Re the Amy winehouse comparisons. I don't think Amy's parents had the same level of control of her as Britneys family. But I do think it's part of the same. Amy Winehouse was something special. And she was a cash cow to the record label/management/whatever. That is obvious. Anyone watch the performance of her absolutely off her face and the band just kept on playing? She shouldn't have even made it on to the stage. No one cared. All they cared about was getting their pay at the end of it.
This is where the comparisons are correct.
Britney, also something special (in a different way, though, I think) In a very short space of time, she became probably the most famous person in the world at that time. She made a lot of people a lot of money. She was hounded. She had her heart broken and name dragged (I'm looking at you Justin timberknob) very publicly. She had two children very close together, and still no one left her the fuck alone. She has a bit of a breakdown, and instead of allowing her a bit of space, taking her away from the limelight and looking after, helping her with the custody stuff, they take CONTROL OF HER LIFE.
In both cases, the people who should have helped these talented, powerful and successful women, did not. Amy wasn't quietly taken off to rehab and showered with support and love. She was pushed onto the stage. 'My daddy thinks I'm fine, they tried to make me go to rehab and I said no' I hate that song. Not because it's not a good song, it is. I just hate that people sing it like it's a a banger. Britney released an album the year after she shaved her and she was shackled to the conservatorship.

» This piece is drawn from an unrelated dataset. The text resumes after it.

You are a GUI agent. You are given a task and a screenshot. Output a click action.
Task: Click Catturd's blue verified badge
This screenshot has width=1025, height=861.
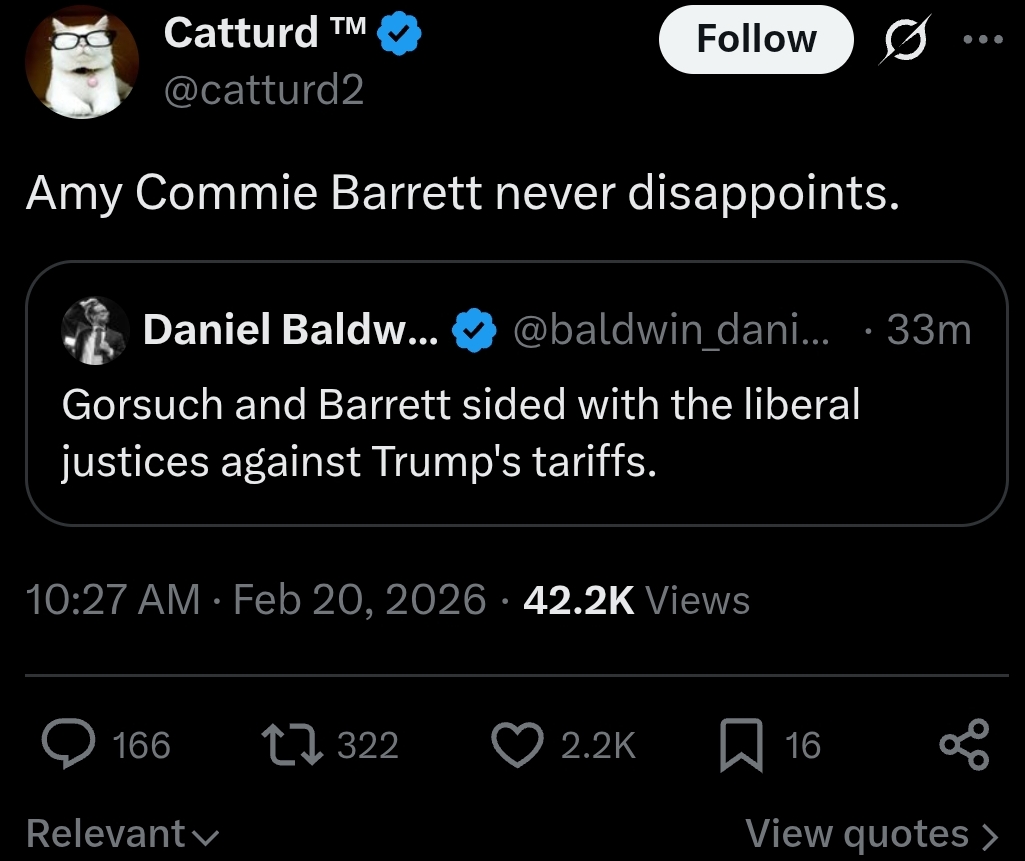point(401,35)
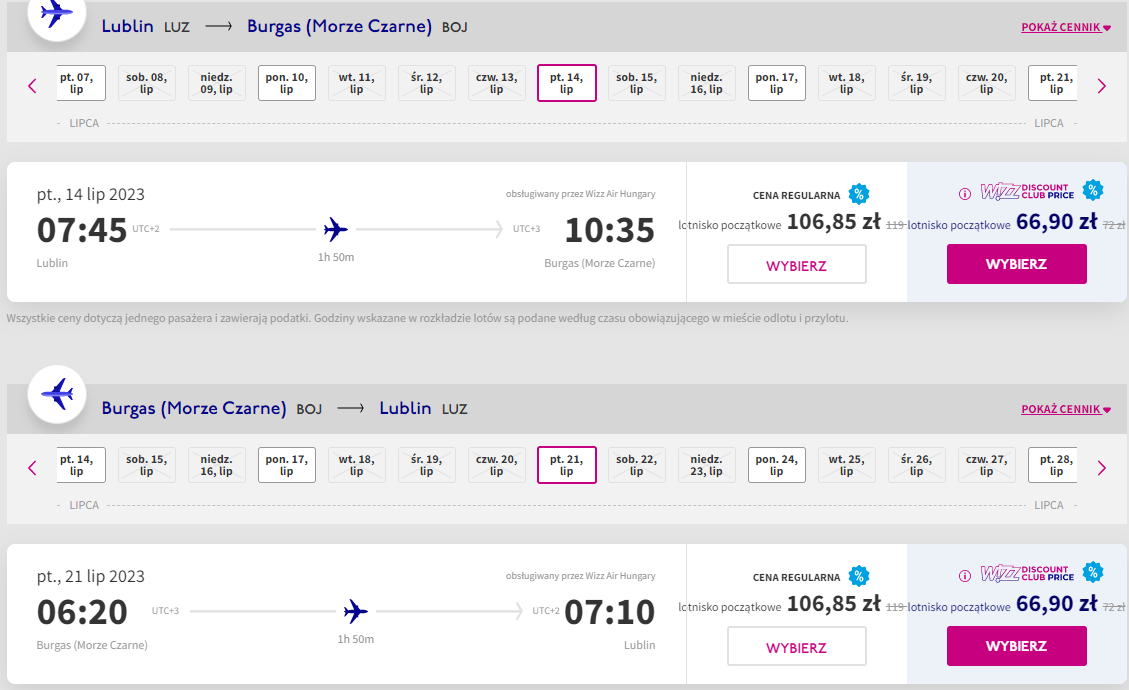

Doing the right thing for these women wouldn't have made much money though, would it? Keeping them working, and in the public eye, that is what makes the money.
Well, that's my take on it.
I have loved Britney for a long time. She was my most favourite. I had her posters, her albums, dolls, I knew the dance routines. She was always just so sweet and goofy. I saw her live in 2000 for the oops! Tour. And I have never seen anything like it since. She was incredible. I saw her again, in 2009, I think, for the Circus tour. She was looking much better, I was so excited to go. I thought she had gotten better. The show was a amazing. Well, the production of it. The ideas behind it. It was a Show. But it wasn't right. I felt ashamed that I was there. She was NOT better. And I haven't really been able to watch her since. I knew something was wrong. But I just didn't understand it. Why was she doing this? She did not seem like her happy self, I mean I know I don't know her. But I've seen her speak, and dance. I didn't know what to make of it.
I followed her on Instagram years ago. But I had to unfollow because I felt like she was so vulnerable. I thought she was mentally unwell and that someone needed to take the phone away. I didn't want people to make fun of her, I knew they were. So I unfollowed. Then a couple years ago I came across 'free Britney' and then it made sense to me.
Fucking hell. They did a grand job of convincing us she was a bit loopy, didn't they? I'd never heard of the conservatorship to be honest. It was pre smart phone I guess. I didn't read tabloids, I'd just hoped she was chilling with her boys. But nah. She had made loads of albums and was apparently doing a Vegas show!
I realised she was being exploited. I believed the free Britney movement. But I also kinda thought maybe she does need the extra support. I thought she just wanted to get rid of her dad.
But now, after listening to her, I think this whole thing needs to be terminated and all those sneaky exploitative criminals get sued by her and then thrown into jail.
She is going to find it so hard to trust anyone ever again. Who can she trust to not exploit her like every other fucker?
Sorry, so long and rambley. But I just love her and it's been playing on my mind today. I so hope she is free soon. And she can spend her days (and her money) doing whatever the hell she wants. She has brought me so much joy and I just want the same for her. She deserves joy.